If downloads fail too, check device storage. Low space can block updates and corrupt cached playback data. Free up room, restart, and then retry streaming before you redownload anything.
Prime Video Error 7031 On Browsers And Computers
On a computer, Prime Video leans on browser storage, cookies, and DRM playback modules. If one part is blocked or stale, the page can load fine while the player fails. The trick is to narrow it down with quick, controlled tests.
Browser Fixes That Keep Your Accounts Intact
- Try A Private Window — Sign in and start the same title in an incognito or private window.
- Clear Site Data Only — Delete cookies and cached files for primevideo.com, then sign in again.
- Disable Extensions — Turn off blockers and privacy add-ons, reload Prime Video, and retry.
- Allow Protected Content — Enable protected content playback in your browser settings, then restart.
Network Tests When The Player Won’t Start
- Reboot Modem And Router — Power them off for 30 seconds, then retry once the link is stable.
- Switch DNS — Set a public DNS provider on the router, then retry Prime Video.
- Pause VPN Or Proxy — Turn it off, reload the title page, then start playback again.
If you use Chrome, check its update page and restart the browser after it updates. Amazon’s help notes browser updates as a baseline step since old builds can break DRM playback and stream negotiation.
When The Issue Is Account Rules Or Title Availability
At this point, your device is restarted, the app is current, and a clean browser still fails. That’s when it pays to check account state and catalog rules that sit outside your device.
Start with the simple check: confirm the signed-in account is the one that has Prime or the rental. Shared TVs and family tablets can quietly switch accounts after a password change or a sign-in on another device.
- Confirm The Signed-In Email — Open Prime Video settings, verify the email, then match it to your active account.
- Re-Register The Device — Deregister the device in Prime Video, restart, then register again.

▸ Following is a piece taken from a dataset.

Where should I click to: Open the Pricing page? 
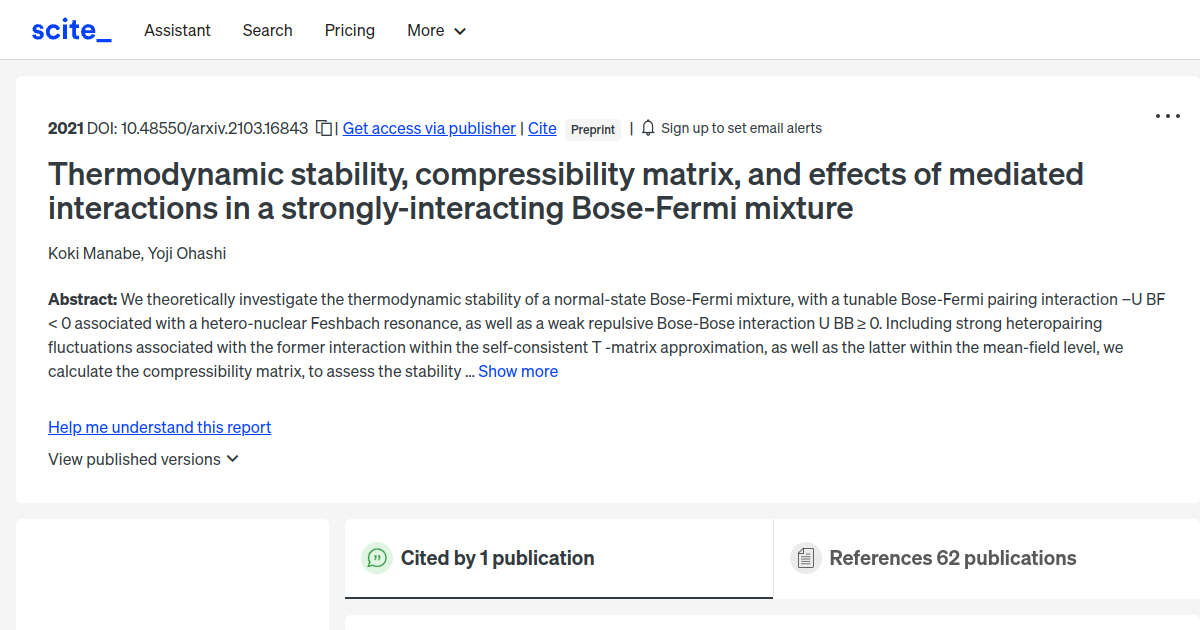(349, 31)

- Test A Different Title — Try a free title, then a rental or channel title, to see if one category fails.
Travel can change what’s available, and a VPN can confuse location checks. Turn the VPN off, restart Prime Video, and let the device settle on the local network before you retry. If a title is not available where you are, Prime Video may fail with a playback code rather than a clear message.
If error 7031 keeps showing after all steps, use the in-app Help section to contact Prime Video. They can check account flags and device registration details you can’t see from your screen.

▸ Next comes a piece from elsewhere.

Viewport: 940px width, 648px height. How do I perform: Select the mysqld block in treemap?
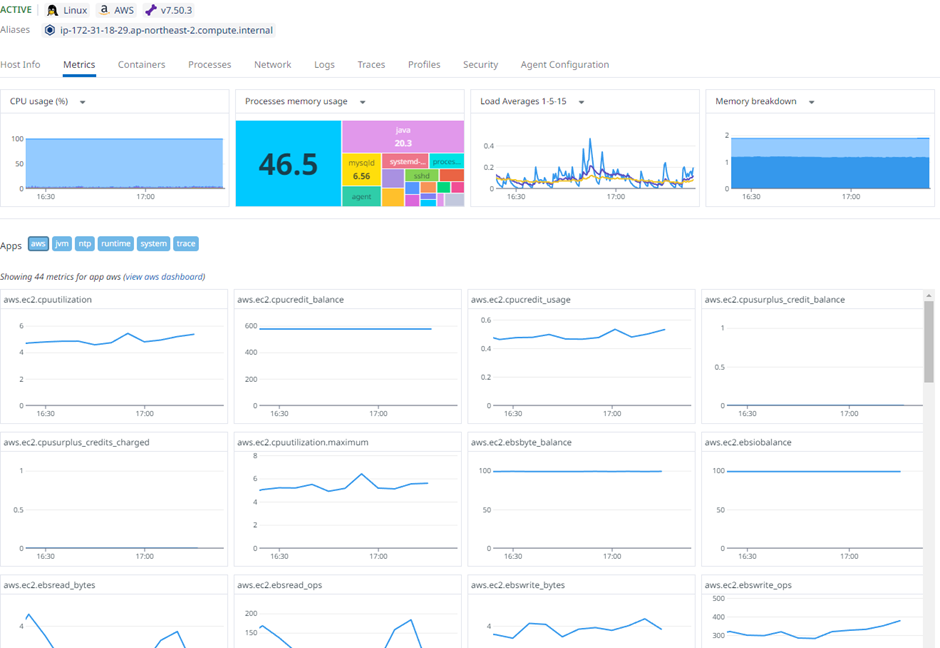[361, 170]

Stop Error 7031 From Coming Back
You shouldn’t need a ritual every time you hit Play. These habits reduce repeats, especially on devices that stay on for days and build up cache.
- Restart Streaming Devices Weekly — A quick reboot clears stuck processes and refreshes the network stack.

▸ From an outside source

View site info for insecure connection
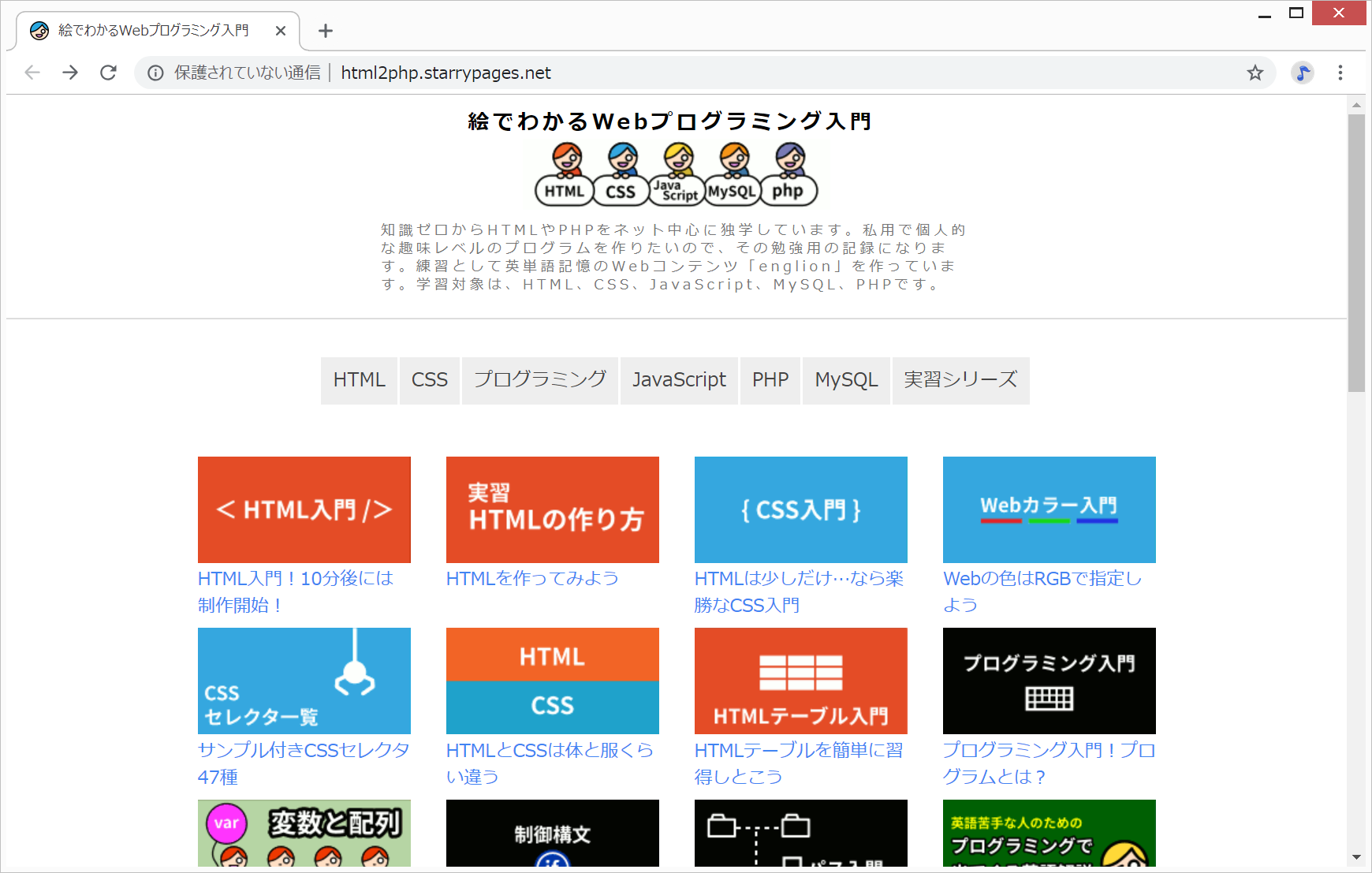 [x=155, y=73]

- Install Updates Promptly — Let Prime Video and the device OS update, then restart after big updates.
- Leave Free Storage — Keep room for app updates and cache so playback data doesn’t get squeezed.
- Trim Browser Add-Ons — Keep extensions lean, and disable them on streaming sites if playback fails.
- Stabilize Your Wi-Fi — Place the router in an open spot, use 5 GHz when close, and avoid crowded channels.
If you want Amazon’s own checklist in one place, their playback help page lists Error 7031 among other codes and repeats the baseline steps: close the app, restart the device, and update the app or browser.